Bookyone -- you asked specifically about dealing with bloating and distension. In my experience, Zelnorm doesnt't help this so much, especially since it doesn't work on it's own to keep me regular. I never tried peppermint but I have tried anti-gas meds and they're only moderately effective. I personally have found that really knowing the effect of different foods on my system helps. I know that if I eat insoluble fibers I'll get gas and bloating. I know if I eat 2 apples a day I'm really going to bloat up. If I chew sugarless gum or eat sugarless foods with sorbitol or malitol I'll get bad gas and bloating. Soluble fiber is much more tolerable, although I've founf that the foods containing soluble fiber are more caloric.That said, having a bowel movement every other day is going to contribute to your feeling bloated. Still, I go 2x a day with the regimen I'm on and still feel bloated on occasion.What other strategies did you try while you were on the Zelnorm? I know you said it didn't work for you, but I was just wondering if you had tried to add things to it to see if it helped in combination...I didn't get too much guidance from my gastro on how hard it would be to find a method that worked without causing other negative side effects. But it's been worth the trouble.Spironolactone -- I'm glad this drug is suppressing your cystic acne. I have a long history of cystic acne and was eventually diagnosed with the an adrenal disorder which causes elevated testosterone. I use a steroid to suppress the excess testosterone. As for the spiro causing constipation, the answer is very likely not, even if your system is hypersensitive because you have IBS-C. However, you may want to switch over to Yasmin BCP, which has a variant of spiro in it, and see if there's a change.Finally, I really have to disagree with the statement that high fat food should be easy for IBS'ers with constipation to digest. It's not simply a matter of digestion. It's about the impact of fat on colonic contractions. Fat will induce more contractions and given how IBS-C'ers have uncoordinated contractions of the colon as it is, fat will often lead to days -- and I mean days -- of pain. And even then, not necessarily leading to relief from feeing constipated. Lean meat protein is much easier to digest that red meat or fettucine alfredo. Dana


----------



## flux (Dec 13, 1998)

> quote:I really have to disagree with the statement that high fat food should be easy for IBS'ers with constipation to digest. It's not simply a matter of digestion.-


Fat is digested very well by IBSers. IBS does not affect digestion.
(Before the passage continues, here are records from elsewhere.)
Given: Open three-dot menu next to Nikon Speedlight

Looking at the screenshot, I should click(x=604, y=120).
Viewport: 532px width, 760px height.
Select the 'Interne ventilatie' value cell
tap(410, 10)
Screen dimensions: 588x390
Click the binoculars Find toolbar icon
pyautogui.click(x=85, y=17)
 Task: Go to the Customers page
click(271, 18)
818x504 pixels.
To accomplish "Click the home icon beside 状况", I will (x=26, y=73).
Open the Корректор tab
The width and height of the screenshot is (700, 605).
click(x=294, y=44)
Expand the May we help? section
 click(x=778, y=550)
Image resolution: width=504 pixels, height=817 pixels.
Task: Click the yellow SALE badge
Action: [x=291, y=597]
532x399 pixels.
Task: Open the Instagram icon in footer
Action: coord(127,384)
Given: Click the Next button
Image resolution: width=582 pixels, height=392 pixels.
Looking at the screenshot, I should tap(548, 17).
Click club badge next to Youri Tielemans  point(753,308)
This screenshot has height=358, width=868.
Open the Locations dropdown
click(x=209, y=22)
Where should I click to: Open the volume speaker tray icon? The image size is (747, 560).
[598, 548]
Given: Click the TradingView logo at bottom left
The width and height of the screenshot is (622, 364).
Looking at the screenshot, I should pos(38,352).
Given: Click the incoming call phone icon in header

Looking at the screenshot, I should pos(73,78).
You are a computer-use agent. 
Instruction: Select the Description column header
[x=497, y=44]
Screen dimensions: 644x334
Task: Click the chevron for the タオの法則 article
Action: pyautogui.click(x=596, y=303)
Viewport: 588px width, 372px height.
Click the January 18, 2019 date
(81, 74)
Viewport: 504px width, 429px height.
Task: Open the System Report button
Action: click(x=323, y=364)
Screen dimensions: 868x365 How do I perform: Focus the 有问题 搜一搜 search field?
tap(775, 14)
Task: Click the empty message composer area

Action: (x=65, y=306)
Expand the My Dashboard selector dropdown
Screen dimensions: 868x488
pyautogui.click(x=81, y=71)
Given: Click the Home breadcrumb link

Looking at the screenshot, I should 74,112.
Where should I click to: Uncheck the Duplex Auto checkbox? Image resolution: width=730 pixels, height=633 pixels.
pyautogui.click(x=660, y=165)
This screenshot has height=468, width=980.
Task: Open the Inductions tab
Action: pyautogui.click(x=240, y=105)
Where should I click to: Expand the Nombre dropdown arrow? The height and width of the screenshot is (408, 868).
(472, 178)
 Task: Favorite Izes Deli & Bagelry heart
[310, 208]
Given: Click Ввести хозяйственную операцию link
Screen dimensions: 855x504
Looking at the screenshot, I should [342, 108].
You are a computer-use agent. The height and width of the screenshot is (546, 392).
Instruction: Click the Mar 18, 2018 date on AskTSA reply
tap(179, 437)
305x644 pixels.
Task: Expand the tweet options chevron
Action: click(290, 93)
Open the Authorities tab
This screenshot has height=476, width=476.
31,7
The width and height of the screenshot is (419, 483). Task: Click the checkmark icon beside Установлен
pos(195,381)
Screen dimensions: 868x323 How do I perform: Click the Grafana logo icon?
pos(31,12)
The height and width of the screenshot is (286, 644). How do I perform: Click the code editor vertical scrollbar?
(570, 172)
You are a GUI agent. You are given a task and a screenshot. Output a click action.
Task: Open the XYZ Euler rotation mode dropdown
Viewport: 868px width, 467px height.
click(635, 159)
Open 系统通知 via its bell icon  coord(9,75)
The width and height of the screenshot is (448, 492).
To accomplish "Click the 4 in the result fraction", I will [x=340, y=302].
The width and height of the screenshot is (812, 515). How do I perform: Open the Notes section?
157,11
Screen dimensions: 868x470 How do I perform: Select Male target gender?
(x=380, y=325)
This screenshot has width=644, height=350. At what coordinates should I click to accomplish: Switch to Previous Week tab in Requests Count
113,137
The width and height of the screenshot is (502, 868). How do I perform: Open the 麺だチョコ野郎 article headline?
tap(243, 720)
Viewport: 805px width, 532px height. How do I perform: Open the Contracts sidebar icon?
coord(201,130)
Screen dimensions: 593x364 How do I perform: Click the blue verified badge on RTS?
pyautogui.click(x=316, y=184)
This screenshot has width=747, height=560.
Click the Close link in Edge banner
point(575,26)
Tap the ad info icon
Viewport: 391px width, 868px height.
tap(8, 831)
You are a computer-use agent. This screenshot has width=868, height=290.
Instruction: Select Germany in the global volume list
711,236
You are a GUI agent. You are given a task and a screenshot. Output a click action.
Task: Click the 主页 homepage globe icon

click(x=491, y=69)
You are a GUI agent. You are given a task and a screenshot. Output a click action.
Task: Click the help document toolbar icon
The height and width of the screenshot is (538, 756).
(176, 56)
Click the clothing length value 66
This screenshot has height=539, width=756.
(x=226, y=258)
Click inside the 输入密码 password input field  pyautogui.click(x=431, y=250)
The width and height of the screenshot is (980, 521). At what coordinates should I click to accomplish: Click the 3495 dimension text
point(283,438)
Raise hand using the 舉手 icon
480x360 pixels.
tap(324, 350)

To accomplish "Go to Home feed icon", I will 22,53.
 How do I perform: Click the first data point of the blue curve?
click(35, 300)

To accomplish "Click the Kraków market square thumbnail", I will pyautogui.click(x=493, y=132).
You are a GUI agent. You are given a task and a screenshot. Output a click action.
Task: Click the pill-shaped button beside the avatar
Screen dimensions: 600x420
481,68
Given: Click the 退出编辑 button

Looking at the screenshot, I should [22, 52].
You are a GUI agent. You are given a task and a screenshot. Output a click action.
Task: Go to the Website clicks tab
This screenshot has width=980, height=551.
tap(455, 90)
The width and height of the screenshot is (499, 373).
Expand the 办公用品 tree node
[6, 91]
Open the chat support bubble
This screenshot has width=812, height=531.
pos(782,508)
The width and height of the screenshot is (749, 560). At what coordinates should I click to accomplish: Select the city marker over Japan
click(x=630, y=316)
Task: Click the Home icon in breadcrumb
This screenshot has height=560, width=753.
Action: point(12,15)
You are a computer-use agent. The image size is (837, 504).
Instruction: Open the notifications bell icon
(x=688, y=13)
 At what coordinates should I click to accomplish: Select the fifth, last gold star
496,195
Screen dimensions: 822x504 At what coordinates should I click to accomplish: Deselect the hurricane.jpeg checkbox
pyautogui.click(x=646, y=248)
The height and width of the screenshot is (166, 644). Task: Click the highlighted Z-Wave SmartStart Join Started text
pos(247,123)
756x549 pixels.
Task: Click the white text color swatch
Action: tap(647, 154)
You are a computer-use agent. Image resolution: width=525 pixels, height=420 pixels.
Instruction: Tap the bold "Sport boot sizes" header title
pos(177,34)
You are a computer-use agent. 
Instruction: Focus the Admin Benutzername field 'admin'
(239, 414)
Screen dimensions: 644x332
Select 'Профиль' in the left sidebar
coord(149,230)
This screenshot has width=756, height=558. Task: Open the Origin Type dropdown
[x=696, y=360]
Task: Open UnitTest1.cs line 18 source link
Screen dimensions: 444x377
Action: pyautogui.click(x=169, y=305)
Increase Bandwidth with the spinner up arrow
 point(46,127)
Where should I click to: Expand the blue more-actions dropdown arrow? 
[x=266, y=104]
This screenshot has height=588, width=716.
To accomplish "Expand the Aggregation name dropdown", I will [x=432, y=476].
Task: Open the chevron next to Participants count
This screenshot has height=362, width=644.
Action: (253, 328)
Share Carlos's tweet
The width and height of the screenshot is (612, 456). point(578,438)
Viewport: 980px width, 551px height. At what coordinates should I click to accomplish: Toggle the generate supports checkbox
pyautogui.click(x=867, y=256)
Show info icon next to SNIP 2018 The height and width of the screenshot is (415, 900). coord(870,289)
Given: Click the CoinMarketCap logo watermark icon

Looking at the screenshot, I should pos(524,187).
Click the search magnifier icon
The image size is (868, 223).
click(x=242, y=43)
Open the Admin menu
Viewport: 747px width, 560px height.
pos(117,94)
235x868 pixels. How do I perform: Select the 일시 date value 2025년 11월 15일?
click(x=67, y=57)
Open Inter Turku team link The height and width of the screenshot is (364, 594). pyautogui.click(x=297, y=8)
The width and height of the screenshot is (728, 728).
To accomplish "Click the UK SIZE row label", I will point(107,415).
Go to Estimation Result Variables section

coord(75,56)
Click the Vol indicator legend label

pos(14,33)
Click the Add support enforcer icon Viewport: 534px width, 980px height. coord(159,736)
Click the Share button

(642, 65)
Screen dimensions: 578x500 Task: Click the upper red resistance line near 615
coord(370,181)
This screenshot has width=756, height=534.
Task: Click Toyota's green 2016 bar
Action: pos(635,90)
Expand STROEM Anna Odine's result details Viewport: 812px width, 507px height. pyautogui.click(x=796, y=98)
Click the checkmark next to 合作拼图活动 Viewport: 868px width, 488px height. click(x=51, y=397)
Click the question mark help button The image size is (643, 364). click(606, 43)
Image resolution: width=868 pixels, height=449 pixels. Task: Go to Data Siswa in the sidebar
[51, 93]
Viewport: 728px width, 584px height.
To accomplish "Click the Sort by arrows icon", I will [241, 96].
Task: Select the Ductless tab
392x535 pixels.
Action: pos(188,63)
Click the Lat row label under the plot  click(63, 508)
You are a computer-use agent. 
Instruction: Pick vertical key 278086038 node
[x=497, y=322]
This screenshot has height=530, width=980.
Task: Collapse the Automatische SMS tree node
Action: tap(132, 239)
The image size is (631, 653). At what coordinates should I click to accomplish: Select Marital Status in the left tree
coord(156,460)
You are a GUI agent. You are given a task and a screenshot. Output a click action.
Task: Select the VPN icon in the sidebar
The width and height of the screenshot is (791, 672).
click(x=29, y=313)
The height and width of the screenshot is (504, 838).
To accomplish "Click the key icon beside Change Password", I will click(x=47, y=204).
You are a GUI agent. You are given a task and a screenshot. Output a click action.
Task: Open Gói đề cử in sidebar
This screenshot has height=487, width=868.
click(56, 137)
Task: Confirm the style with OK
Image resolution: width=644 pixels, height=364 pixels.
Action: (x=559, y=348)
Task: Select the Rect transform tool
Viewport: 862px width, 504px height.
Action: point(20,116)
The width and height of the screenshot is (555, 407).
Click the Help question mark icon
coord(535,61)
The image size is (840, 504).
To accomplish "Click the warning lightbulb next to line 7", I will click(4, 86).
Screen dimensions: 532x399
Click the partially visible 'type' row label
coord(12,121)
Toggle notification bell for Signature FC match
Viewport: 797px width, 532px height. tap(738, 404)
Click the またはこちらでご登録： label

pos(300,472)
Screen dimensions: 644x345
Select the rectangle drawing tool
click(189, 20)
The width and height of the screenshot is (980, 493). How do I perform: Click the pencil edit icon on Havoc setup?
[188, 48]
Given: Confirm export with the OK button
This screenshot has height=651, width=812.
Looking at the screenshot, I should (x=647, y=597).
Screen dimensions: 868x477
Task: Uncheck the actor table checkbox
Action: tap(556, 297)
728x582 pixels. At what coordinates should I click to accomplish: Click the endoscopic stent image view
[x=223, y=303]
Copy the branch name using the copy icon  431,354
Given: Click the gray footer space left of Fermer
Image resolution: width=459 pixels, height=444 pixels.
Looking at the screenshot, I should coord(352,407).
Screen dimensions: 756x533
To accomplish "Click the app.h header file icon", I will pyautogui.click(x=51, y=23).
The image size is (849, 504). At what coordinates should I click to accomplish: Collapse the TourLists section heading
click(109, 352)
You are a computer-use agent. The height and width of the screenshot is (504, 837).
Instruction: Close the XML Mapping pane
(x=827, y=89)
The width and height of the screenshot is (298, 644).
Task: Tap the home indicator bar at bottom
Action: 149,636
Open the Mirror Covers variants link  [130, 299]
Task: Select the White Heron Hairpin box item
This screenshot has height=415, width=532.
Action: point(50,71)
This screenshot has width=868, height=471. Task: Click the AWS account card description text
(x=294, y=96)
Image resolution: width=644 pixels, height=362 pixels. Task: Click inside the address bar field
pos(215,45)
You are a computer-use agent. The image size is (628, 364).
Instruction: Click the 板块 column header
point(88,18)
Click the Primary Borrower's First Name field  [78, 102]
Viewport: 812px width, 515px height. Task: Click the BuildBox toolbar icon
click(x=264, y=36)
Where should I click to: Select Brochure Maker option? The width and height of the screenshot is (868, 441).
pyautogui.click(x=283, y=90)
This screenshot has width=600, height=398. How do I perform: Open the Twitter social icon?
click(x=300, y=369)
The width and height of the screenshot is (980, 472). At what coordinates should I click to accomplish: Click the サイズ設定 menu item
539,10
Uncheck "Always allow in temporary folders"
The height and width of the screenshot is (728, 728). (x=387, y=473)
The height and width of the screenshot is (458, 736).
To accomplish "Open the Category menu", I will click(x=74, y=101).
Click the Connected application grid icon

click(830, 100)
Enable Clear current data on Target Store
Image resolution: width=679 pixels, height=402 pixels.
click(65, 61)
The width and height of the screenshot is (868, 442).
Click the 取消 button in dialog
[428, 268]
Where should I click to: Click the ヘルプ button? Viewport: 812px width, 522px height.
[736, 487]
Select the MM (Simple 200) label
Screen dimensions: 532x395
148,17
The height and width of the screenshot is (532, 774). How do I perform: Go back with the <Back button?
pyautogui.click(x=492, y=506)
> quote: It's about the impact of fat on colonic contractions. Fat will induce more contractions and given how IBS-C'ers have uncoordinated contractions of the colon as it is,


Well, for someone who has slow-transit constipation, more (propulsive) contractions is exactly what you want. All prokinetic agents such as Zelnorm work in part by inducing propulsive contractions.Fat doesn't actually have any impact on colonic contractions other than the gastrocolonic response.Bear also in mind that IBS-C'ers may not have "uncoordinated" contractions, either. They may not even have slow-transit. It's just defined by the symptoms.


> quote:Lean meat protein is much easier to digest that red meat or fettucine alfredo


I'm not sure what the difference is between lean meat protein and red meat, but there is no reason by it should "easier" to digest. Fettucine alfredo would have pasta and the pasta is harder to digest than lean meat, but the fat portion is probably not affected because it's already separate.


----------



## 16636 (Sep 29, 2006)

True, fat digestion is not the same as the response to fat by the colon.The fact that high fat foods can cause the colon to contract more violently and ultimately lead to a seizing up of the colon in people with IBS-C isn't theoretical. Hence, Zelnorm & fat aren't interchangeable in this regard, not that you said they were... Every gastro I've ever seen has instructed me to avoid high fat foods. And not just 'cause I'm pudgy. As for the fettucine part of the alfredo... maybe it's all in my head but flour & grain products seem to create more stool than lean protein which is why I prefer to avoid those foods whenever I can. Is there anything to my observation?Dana


----------



## flux (Dec 13, 1998)

> quote:The fact that high fat foods can cause the colon to contract more violently and ultimately lead to a seizing up of the colon in people with IBS-C isn't theoretical


The gastrocolonic response is a temporary thing after eating. I don't think it's a significant factor in slow-transit constipation. IBSers may perceive more discomfort from this effect, but it probably doesn't impact transit much.


> quote:maybe it's all in my head but flour & grain products seem to create more stool than lean protein which is why I prefer to avoid those foods whenever I can.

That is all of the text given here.